Set down exact lines only, from the line with "Switch to the Projects tab" through the last line of the material below, with every picture left out.

##############################

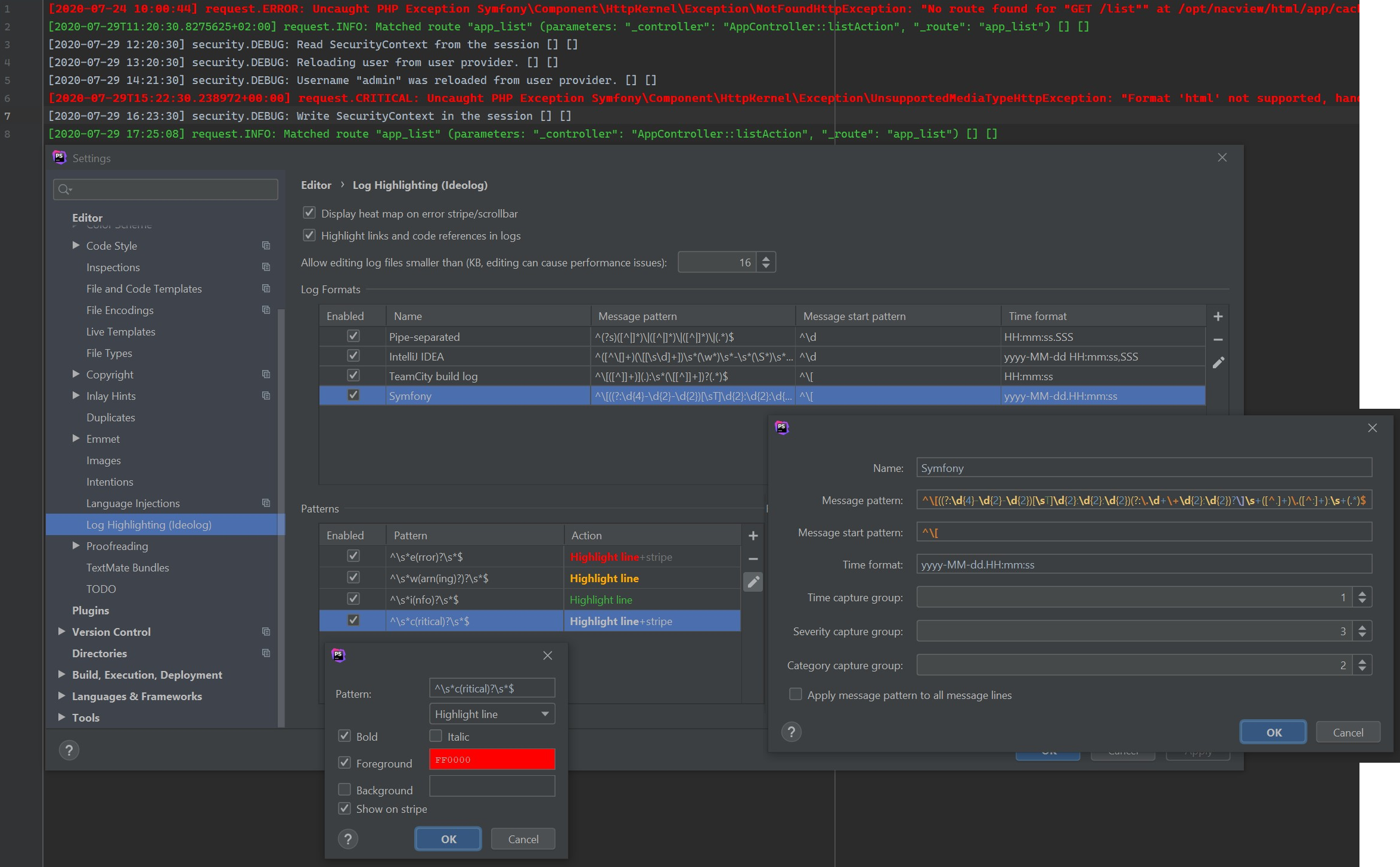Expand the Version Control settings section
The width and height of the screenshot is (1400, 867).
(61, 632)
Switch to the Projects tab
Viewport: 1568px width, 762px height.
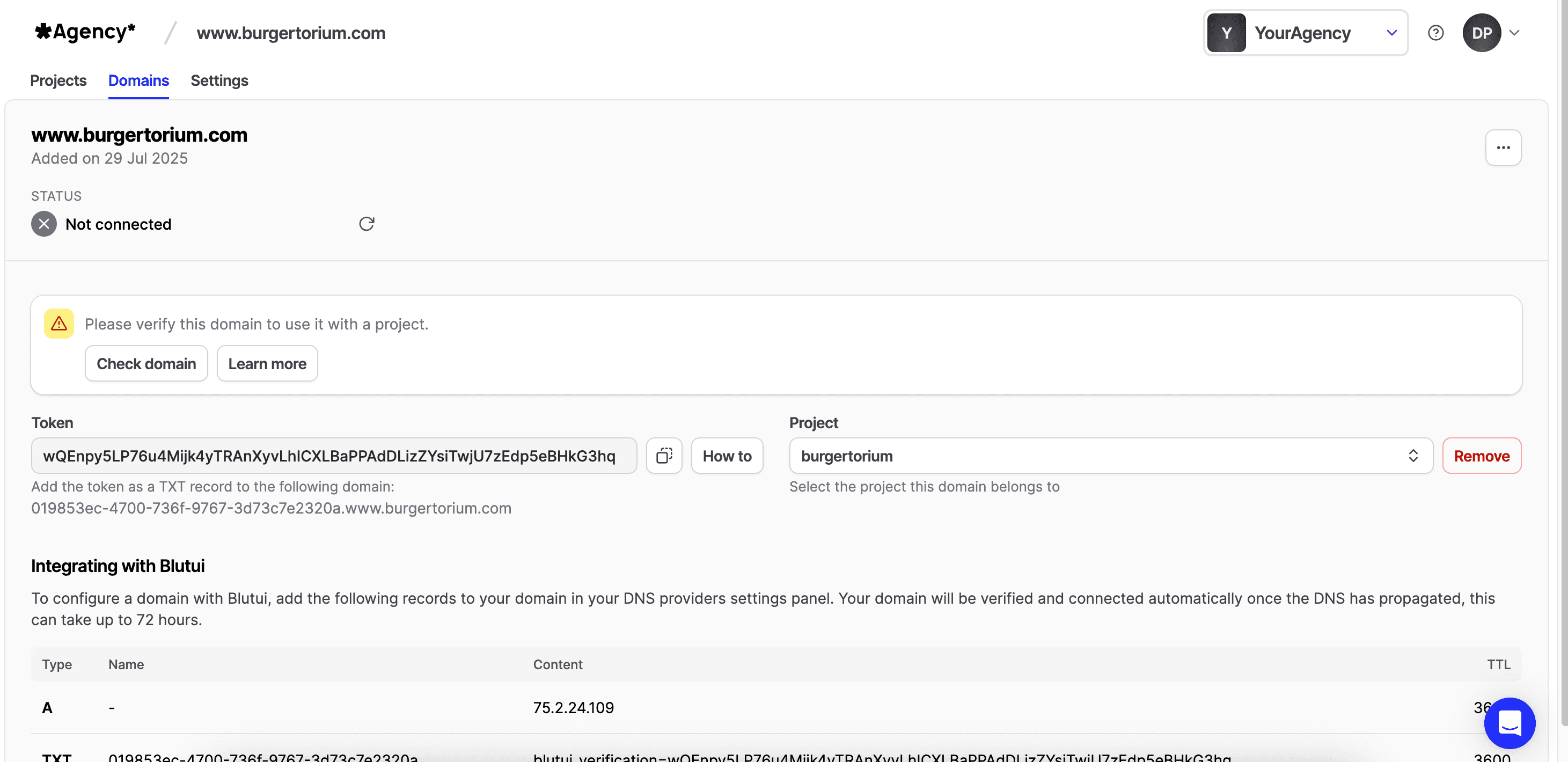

##############################

# [Worked solution]
Switch to the Projects tab
Viewport: 1568px width, 762px height.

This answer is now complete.